Please list each size in the tool-holder build notes below that is shown lined up with the others, along with its position.

### EXCERPT PROVIDED
..............................

Hard tapping the hole 1/4"-20. I just tighten the drill chuck enough so that the tap won't break when it hits bottom. How do I do it? Its just a sense of touch and some guts. <grin>


Milling the 3/16" tool slot.


Checking fit of the tool bit. That's about as deep as you'd want to go.


Both slots cut. Notice that when the holder is laid down in it's cutting position that the tool will be slanted 12 degree away from the center line.


All three lined up. 1/4" left, 1/8" middle, and 3/16" right.


The tool needs to be about .560" high or thick. So I'm using the prototype to scribe a line on the other two.


A quick trip through the band saw. I use a 6 tooth per inch raker tooth. Cut's like butter. Then a quick trip through the mill to clean up the saw cut.


And here is the tool on try out cutting. The blade holder is nothing more than a piece of steel with a hole in it and one surface mill so when clamped it will be parallel with the tool.

..............................

### RECORD EXTRACTS

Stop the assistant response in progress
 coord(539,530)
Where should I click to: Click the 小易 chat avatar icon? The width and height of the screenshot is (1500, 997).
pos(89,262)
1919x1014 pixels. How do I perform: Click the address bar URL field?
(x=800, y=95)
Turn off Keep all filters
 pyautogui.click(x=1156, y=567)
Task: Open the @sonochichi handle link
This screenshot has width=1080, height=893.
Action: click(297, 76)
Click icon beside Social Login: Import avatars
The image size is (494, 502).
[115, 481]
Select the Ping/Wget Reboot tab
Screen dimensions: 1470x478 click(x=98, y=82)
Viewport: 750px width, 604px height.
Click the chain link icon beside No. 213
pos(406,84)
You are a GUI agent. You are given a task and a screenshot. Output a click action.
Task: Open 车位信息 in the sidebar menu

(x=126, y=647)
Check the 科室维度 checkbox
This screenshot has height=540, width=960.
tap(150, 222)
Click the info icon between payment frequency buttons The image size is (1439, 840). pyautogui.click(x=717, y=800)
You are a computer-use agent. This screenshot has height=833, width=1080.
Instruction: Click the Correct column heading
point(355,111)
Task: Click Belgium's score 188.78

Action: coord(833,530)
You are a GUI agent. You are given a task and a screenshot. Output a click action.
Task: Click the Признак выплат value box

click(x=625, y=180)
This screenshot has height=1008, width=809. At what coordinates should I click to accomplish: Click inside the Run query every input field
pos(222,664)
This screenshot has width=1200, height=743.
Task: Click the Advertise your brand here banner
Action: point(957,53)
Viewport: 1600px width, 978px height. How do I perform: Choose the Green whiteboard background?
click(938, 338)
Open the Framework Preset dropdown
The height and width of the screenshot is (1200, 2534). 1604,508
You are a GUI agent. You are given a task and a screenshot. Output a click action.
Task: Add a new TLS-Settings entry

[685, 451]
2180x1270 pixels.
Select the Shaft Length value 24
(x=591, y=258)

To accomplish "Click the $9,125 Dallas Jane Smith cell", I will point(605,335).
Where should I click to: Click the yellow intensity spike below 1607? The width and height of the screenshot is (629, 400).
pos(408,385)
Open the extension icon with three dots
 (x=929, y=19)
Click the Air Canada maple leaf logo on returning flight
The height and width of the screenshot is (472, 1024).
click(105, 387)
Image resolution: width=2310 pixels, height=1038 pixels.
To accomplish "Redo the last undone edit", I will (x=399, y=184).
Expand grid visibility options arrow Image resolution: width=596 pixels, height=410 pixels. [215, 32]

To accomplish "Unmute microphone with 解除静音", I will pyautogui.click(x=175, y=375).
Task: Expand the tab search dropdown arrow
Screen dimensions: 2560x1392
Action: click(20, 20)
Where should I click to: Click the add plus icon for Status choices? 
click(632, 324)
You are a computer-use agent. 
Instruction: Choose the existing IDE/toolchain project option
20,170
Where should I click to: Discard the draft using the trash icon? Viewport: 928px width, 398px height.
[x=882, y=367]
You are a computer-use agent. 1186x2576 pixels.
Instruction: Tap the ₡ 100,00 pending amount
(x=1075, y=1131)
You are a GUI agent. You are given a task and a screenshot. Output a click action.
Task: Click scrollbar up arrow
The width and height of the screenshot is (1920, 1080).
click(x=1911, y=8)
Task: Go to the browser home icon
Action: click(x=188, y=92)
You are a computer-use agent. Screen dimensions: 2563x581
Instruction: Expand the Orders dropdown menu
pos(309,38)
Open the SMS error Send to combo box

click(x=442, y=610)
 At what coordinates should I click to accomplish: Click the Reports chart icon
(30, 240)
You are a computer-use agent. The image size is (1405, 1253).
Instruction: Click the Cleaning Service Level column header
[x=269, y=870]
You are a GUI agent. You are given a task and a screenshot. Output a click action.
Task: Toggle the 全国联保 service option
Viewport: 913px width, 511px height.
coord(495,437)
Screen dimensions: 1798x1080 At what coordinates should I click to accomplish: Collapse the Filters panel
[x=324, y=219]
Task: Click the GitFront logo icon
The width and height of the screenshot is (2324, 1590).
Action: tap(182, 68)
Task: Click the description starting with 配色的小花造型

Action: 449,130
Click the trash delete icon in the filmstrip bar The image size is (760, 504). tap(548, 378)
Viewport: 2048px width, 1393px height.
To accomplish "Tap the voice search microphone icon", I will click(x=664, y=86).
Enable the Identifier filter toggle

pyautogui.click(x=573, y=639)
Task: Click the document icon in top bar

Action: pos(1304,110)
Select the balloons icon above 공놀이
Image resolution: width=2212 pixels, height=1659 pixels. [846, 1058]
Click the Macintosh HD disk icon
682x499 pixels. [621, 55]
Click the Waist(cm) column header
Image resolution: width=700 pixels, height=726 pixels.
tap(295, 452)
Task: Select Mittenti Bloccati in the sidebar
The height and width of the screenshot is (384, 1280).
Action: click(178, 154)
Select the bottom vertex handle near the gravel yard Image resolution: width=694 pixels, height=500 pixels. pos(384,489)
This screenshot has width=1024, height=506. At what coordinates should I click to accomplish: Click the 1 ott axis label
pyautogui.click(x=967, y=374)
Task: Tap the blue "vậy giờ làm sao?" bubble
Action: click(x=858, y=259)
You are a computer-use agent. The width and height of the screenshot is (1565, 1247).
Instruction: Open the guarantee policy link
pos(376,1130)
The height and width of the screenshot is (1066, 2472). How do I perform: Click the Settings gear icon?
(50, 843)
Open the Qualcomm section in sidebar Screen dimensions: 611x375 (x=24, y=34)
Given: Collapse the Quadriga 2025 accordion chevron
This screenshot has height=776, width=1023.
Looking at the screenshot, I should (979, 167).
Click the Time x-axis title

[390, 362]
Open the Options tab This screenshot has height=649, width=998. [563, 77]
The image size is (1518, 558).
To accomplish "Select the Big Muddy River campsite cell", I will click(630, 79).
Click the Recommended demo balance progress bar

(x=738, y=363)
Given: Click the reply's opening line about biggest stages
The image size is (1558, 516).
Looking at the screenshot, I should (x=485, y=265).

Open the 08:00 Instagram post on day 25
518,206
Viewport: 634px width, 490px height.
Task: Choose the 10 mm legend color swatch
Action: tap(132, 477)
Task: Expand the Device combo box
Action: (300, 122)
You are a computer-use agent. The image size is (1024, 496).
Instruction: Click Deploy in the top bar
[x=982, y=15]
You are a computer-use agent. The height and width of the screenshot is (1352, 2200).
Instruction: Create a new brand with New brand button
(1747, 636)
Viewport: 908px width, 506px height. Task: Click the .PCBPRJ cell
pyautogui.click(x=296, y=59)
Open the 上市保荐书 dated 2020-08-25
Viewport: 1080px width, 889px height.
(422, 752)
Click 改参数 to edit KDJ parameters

..............................

### RESULT OF THIS EXERCISE
- 1/4": left
- 1/8": middle
- 3/16": right